Announcing our acquisition of Grouparoo to accelerate Data Movement. Learn more
In a perfect world, our data would be clean from the very start. There would be no missing values. The columns would be cast to the right types. We’d be able to perform aggregations and use the data in models with no work at all.
Unfortunately, raw data can be very messy. Consider yourself lucky if you’ve never had to apply a bunch of transformations to your data before using it in your models. Every analytics engineer knows that providing clean data for our analysts is a key part of our role.
Messy data in means messy data out. Your data models are only as effective and concise as the data you’re loading into them.
In this article, I will briefly show how you can easily extract raw data from business APIs using Airbyte and ingest them into a data warehouse. Then I will show some common data quality issues when extracting raw data from Google Sheets to a data warehouse. Finally, I’ll introduce you to some popular SQL string functions to clean this data and make it ready to be used by your analysts.
Before transforming our raw data, we need to ingest it using one of the 100 connectors Airbyte has to offer. Make sure you follow the instructions to set up Airbyte locally and create your first data connector.
You’ll also need to set up the destination, or the warehouse that you want your data to be loaded into. Airbyte has detailed instructions on how to do this here.

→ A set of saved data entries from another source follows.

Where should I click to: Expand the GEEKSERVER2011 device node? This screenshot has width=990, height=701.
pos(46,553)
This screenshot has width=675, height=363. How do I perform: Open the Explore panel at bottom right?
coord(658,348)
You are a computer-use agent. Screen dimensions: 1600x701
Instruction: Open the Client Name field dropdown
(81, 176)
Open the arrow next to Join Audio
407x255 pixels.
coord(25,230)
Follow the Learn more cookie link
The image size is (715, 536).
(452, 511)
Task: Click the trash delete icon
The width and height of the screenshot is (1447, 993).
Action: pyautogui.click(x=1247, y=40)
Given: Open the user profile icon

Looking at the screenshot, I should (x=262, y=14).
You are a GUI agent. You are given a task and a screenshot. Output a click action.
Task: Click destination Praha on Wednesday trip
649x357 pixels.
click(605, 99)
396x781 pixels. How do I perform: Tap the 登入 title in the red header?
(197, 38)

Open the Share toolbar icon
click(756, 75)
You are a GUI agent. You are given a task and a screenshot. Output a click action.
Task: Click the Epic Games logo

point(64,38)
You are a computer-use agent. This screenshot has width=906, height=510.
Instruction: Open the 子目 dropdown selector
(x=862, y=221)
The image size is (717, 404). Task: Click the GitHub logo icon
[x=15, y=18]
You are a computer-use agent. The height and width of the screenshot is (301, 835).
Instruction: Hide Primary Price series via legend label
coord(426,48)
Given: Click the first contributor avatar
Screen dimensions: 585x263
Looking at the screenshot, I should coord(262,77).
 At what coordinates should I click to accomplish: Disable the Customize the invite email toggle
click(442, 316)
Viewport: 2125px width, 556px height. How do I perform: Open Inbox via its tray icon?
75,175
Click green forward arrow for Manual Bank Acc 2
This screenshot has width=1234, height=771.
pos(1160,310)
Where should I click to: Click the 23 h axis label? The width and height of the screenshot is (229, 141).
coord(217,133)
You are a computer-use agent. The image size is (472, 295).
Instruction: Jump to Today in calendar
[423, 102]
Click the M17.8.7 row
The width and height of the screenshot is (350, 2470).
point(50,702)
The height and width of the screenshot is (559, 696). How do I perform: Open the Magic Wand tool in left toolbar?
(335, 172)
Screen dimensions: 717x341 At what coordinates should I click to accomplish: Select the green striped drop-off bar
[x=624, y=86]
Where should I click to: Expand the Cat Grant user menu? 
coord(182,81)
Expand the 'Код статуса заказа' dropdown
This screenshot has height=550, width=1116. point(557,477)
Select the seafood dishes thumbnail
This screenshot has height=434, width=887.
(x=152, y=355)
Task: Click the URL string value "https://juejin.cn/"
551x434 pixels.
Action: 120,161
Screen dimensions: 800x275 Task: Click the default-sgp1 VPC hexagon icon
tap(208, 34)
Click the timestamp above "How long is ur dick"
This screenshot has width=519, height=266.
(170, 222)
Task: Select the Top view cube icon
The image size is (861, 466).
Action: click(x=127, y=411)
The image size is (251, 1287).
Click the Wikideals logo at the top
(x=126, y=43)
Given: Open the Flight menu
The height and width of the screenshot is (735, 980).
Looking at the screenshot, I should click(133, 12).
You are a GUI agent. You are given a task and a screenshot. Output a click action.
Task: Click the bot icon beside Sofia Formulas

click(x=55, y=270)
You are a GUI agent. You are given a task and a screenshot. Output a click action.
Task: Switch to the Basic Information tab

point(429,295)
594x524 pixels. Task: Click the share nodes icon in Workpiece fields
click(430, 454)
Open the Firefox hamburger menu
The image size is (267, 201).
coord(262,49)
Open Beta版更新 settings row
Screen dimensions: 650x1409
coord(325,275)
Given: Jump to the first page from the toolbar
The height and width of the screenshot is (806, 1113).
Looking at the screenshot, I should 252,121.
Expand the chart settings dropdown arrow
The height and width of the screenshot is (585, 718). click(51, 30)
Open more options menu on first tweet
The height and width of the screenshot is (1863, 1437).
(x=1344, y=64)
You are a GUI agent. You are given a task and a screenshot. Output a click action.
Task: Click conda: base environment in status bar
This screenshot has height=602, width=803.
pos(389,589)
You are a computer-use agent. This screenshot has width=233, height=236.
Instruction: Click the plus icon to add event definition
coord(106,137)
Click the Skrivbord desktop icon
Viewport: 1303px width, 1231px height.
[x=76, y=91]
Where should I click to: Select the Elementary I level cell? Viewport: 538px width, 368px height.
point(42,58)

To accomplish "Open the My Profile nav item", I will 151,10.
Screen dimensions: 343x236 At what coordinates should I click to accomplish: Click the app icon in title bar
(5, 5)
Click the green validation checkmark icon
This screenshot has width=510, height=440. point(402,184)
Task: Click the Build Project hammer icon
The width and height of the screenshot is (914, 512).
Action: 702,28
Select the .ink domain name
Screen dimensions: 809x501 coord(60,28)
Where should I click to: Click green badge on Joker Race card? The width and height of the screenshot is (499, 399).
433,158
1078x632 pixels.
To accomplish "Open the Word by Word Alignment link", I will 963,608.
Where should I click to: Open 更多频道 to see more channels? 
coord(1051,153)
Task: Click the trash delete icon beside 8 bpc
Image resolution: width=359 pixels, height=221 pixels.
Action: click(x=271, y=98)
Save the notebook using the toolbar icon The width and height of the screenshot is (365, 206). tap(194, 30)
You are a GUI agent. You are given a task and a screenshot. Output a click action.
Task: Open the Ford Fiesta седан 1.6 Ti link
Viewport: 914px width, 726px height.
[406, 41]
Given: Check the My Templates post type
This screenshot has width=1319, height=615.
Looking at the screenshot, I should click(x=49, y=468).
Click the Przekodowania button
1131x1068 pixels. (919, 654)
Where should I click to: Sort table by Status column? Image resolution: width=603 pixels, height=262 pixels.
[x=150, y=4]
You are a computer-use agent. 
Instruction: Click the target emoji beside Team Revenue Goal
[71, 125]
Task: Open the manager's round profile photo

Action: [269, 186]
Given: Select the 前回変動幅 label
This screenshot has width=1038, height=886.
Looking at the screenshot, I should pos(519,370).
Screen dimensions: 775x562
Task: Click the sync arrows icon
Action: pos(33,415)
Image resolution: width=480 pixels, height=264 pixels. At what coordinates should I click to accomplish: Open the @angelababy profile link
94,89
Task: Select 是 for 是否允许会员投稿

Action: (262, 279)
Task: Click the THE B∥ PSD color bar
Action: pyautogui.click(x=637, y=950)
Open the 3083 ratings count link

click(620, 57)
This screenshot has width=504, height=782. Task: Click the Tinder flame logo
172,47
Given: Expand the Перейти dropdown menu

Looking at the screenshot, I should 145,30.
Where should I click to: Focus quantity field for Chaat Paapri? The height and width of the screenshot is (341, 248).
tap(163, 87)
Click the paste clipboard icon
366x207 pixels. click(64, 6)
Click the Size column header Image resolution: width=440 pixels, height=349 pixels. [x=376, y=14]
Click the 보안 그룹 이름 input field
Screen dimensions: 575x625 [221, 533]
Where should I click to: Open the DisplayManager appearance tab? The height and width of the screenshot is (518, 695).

When loading data to your destination, you’ll notice the option to choose “basic normalization”. By selecting this you are allowing Airbyte to create a schema and tables that fit your data and its destination. Without selecting normalization your data will be uploaded as one column in the form of a JSON blob. A JSON blob would just require further transformation on our end. Let’s take the help and let Airbyte make our job easier!
It’s important to note that this schema and its tables will always exist as raw data directly ingested by Airbyte. We will not be applying our transformations directly to these tables but writing them in SQL files to be run with dbt. We will detail how to set up your dbt source files and base models in an upcoming article.
For now, know that you always want to have a database just for raw data. This way, if you ever need to change your transformations, you can do so without having to reingest the data from your Airbyte source connectors.
As written in Airbyte’s documentation,
“A core tenet of ELT philosophy is that data should be untouched as it moves through the E and L stages so that the raw data is always accessible.”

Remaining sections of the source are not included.